Their features were also markedly similar; Both had sharply cut cheekbones, full lips and slim noses that were just shy of being overly long. They were often called striking women, rather than beautiful, their looks not classified so simply.
But there were differences in the two women. Whereas Dominique’s complexion was a light brown, caramel color, Agate’s was the color of dark, smooth milk chocolate. Of course, beyond their skin color, there were other variations between the two women, some visible, others…not.
Unlike her mother’s dark, soulful brown eyes, Dominique’s eyes were different. Painfully so. That difference had marked her from the beginning and was a sign of other variations, traits that slowly began to manifest as Dominique grew into her maturity.
That very difference that marked her was the sole reason she was determined to find out who—what she mentally clarified—she was.
“That house…that man…no, you should stay away, Domi. Stay with me,” her mother part demanded and part pleaded.
But Dominique was resolute in her determination, despite the pull on her heart, knowing how badly Agate wished for her to stay with her. She couldn’t get sucked into her mother’s overprotectiveness. The time for that was over.
She had to find the answers to who she was. Deep inside she knew going to her father’s home was the only way she would find out the truth about herself.
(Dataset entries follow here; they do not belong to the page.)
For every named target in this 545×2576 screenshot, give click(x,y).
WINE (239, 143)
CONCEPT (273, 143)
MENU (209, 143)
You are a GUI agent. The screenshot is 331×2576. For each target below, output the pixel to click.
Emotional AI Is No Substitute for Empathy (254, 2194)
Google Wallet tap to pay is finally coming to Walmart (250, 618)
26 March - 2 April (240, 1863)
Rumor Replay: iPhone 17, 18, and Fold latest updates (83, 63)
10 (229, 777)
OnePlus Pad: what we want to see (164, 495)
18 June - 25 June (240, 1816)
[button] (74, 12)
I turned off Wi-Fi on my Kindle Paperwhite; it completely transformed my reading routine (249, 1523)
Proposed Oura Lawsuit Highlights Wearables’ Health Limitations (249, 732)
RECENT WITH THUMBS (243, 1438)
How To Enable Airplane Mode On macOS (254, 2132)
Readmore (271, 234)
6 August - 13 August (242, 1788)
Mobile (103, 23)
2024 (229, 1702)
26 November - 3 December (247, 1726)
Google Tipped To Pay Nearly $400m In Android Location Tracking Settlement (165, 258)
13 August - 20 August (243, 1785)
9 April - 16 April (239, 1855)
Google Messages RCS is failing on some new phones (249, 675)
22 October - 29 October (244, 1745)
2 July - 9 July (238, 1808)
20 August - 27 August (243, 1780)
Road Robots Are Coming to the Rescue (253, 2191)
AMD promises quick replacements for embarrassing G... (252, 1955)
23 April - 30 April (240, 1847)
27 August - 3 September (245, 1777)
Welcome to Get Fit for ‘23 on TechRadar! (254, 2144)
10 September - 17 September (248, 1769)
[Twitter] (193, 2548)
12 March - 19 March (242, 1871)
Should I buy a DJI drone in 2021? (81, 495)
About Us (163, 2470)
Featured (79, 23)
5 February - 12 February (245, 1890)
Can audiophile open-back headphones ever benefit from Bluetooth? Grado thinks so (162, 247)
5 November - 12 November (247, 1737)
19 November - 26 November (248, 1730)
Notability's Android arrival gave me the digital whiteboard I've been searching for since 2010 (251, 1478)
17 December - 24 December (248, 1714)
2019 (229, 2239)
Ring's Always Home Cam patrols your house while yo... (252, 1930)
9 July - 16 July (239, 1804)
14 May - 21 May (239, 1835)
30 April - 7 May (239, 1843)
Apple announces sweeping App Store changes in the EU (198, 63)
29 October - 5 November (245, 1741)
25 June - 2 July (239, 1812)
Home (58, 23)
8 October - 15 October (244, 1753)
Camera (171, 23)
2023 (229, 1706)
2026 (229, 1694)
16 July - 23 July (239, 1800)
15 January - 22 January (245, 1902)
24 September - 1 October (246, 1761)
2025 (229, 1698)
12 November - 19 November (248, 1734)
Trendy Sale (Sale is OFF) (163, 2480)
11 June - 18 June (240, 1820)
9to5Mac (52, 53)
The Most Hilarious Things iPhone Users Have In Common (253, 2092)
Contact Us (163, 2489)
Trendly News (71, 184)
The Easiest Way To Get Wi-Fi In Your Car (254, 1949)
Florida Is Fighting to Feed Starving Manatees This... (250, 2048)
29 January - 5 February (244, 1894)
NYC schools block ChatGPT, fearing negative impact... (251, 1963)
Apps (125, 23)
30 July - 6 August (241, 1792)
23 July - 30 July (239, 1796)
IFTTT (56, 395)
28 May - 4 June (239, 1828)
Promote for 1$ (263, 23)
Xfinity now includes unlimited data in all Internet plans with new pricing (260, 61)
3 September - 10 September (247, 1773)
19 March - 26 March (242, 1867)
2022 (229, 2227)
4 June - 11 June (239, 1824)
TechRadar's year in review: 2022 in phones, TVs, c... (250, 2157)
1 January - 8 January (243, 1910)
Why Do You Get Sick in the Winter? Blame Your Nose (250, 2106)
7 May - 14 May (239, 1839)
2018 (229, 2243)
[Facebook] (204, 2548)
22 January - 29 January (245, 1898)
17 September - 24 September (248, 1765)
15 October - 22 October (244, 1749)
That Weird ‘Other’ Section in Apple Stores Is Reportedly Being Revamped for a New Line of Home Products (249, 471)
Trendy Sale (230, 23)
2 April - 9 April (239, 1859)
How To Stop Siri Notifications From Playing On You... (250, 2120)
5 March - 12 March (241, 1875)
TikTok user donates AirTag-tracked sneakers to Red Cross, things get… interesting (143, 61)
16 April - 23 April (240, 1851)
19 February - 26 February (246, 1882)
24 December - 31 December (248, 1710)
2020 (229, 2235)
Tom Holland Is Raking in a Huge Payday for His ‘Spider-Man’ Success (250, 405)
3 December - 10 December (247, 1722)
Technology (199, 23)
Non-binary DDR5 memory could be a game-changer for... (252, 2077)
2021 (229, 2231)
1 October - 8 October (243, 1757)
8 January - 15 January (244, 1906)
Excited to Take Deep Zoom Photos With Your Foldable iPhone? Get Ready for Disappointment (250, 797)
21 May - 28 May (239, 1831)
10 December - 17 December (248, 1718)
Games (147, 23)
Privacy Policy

She pulled her mother into her arms. “I’m going to be fine, Momma, don’t worry so much. I’m a big girl now.” For long moments the two women embraced.
Dominique held on to her mother. She pushed aside the anxiety and fear of the changes growing inside her that were escalating since she’d learned of her father and her inheritance.
After a while Agate moved away and nodded. From one of the deep pockets within the flowing, colorful caftan she wore, she withdrew a long, silver chain with an amulet attached.
“Don’t ever take this off while you’re away, baby.” Agate placed the necklace around Dominique’s neck, staring at Dominique, her gaze piercing. “And always keep it close against your skin, against your heart.”
Dominique glanced at her mother, noting the worried frown creasing her otherwise unlined skin.
“What is this, Momma?”
Dominique lifted the charm to inspect it. As she did, her mother closed her hand around Dominique’s, enclosing both their fists around the charm, and shut her eyes. Seconds later, the charm began to warm noticeably. The sudden heat startled her, and Dominique tried to pull her hand away.
“No.”
With the clipped demand, Dominique stilled.
Her heart jackhammered. Images flashed in her mind of a house, a mansion—the outline of what looked like a large…a…creature…something, fighting, his face contorted in pain, blood…
…before melding into images of a man and woman locked in an erotic embrace so intense Dominique felt the heat of their coupling sear her, brand her. Mark her.
Before the image could dissipate, she saw her own face, clearly. Her features were contorted in what could only be described as bliss.
Sheer, unadulterated, carnal bliss. She was the woman held within the creature’s erotic embrace.
She felt her face burn from the intensity of the image. Afraid, she fought against her mother’s hold.
“Momma…wha—what…” she stammered. She squeezed her eyes shut, her head throbbing. Nausea welled until she thought she’d vomit.
Her mother refused to let go. It felt like an eternity passed when suddenly the feeling was gone along with the kaleidoscope images and the heat from the charm receded. Her mother released her. Dominique stumbled back, swiping at the corner of her mouth with the back of her hand, staring dumfounded at her mother.
“Never take it off, Dominique.” Agate’s voice was firm, yet flat.
Shaken, Dominique could only stare in wonder mixed with fear at Agate.
“Promise me,” she demanded.
Dominique slowly bobbed her head up and down, unable to break her mother’s gaze. “I won’t, Momma, I promise.” The tears burning the back of her throat were as confusing to her as the images she’d just seen.